The work also illustrates a broader principle in evolutionary biology called neutral evolution: genetic innovations can persist quietly in permissive environments long enough to spread and connect to existing biological networks. In this case, a young RNA molecule silently integrated into ancient cellular machinery, gradually becoming essential to how cells regulate growth and death. The same process may have shaped other human-specific regulatory RNAs, each potentially relevant to disease. As researchers continue to explore their growing database of lncRNAs, they're not just learning how cancer works—they're learning how evolution itself can create vulnerability in the systems that keep us alive.

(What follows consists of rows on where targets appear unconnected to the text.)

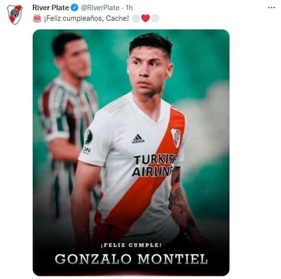Click the birthday cake emoji
Viewport: 281px width, 279px height.
coord(37,18)
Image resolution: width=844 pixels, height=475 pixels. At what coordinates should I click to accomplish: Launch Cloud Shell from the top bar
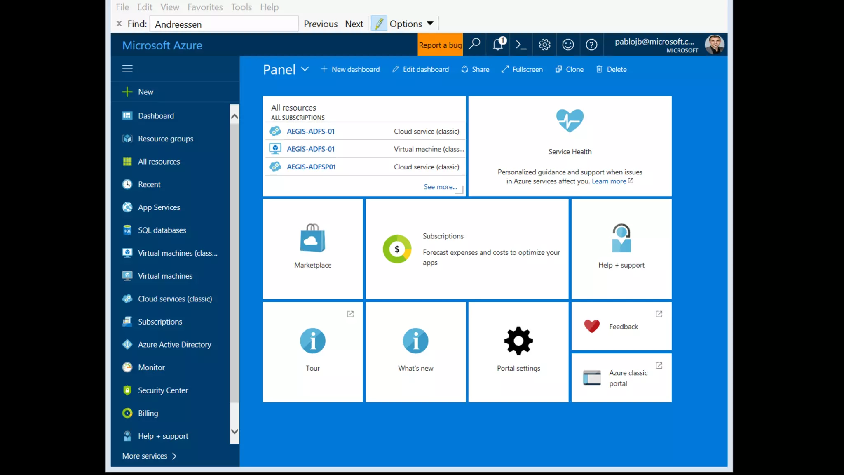(521, 45)
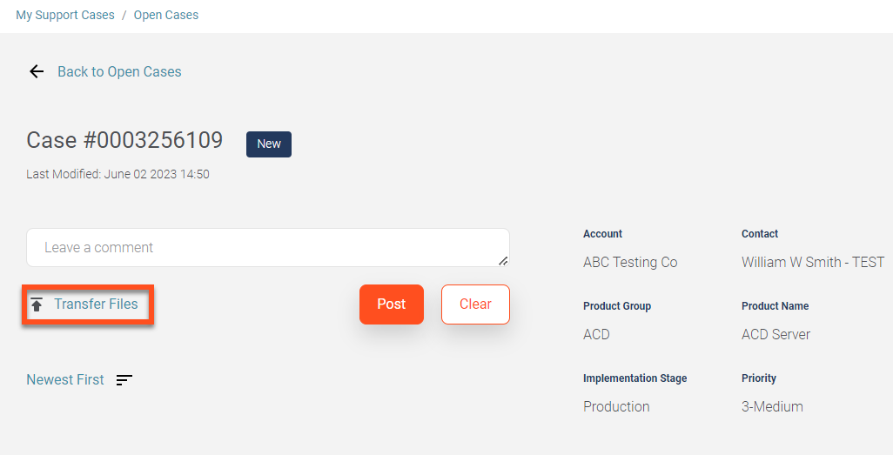Select the Back to Open Cases link
This screenshot has height=455, width=893.
click(119, 72)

Cancer-associated long noncoding RNAs can gradually become integrated into regulatory systems that have existed for hundreds of millions of years, illustrating how evolution continually reshapes cellular networks in ways that become relevant to disease.
— Michael Lynch, Arizona State University
By combining evolutionary biology with cancer biology, we traced how a young RNA molecule acquired regulatory functions within one of the cell's most ancient signaling networks, giving us a new framework for identifying biomarkers and therapeutic targets.
— Wen Wei, Arizona State University
A Conversa do Hearth Outra perspectiva sobre a história
Inventor

So this molecule MIR497HG—it's been around for 29 million years but only recently became dangerous?

Model

Not dangerous in itself. For most of that time it was just a small fragment, almost inert. The danger emerged when it expanded and plugged into these ancient pathways that control cell death. It's like a new wire getting spliced into an old electrical system.

Inventor

And that happened only in humans?

Model

Only after we diverged from macaques. The long form is uniquely human. That's what makes it interesting—it's a window into how our genome has evolved in ways that might predispose us to disease.

Inventor

If high levels are normal and low levels mean cancer, why would evolution allow this?

Model

That's the puzzle. The molecule probably had other functions that were beneficial. Cancer is a side effect of a system that mostly works. Evolution doesn't optimize for preventing disease in old age—it optimizes for reproduction and survival in younger years.

Inventor

Could you actually use this to treat cancer?

Model

That's the next question. If you could restore MIR497HG expression or block the pathway it hijacks, theoretically you could slow cancer growth. But you'd have to be careful not to disrupt its normal functions in healthy cells.

Inventor

So this is really just the beginning?

Model

Yes. They've identified the mechanism and shown it works in lab cells. Now comes the harder part—translating that into something that actually helps patients without causing harm.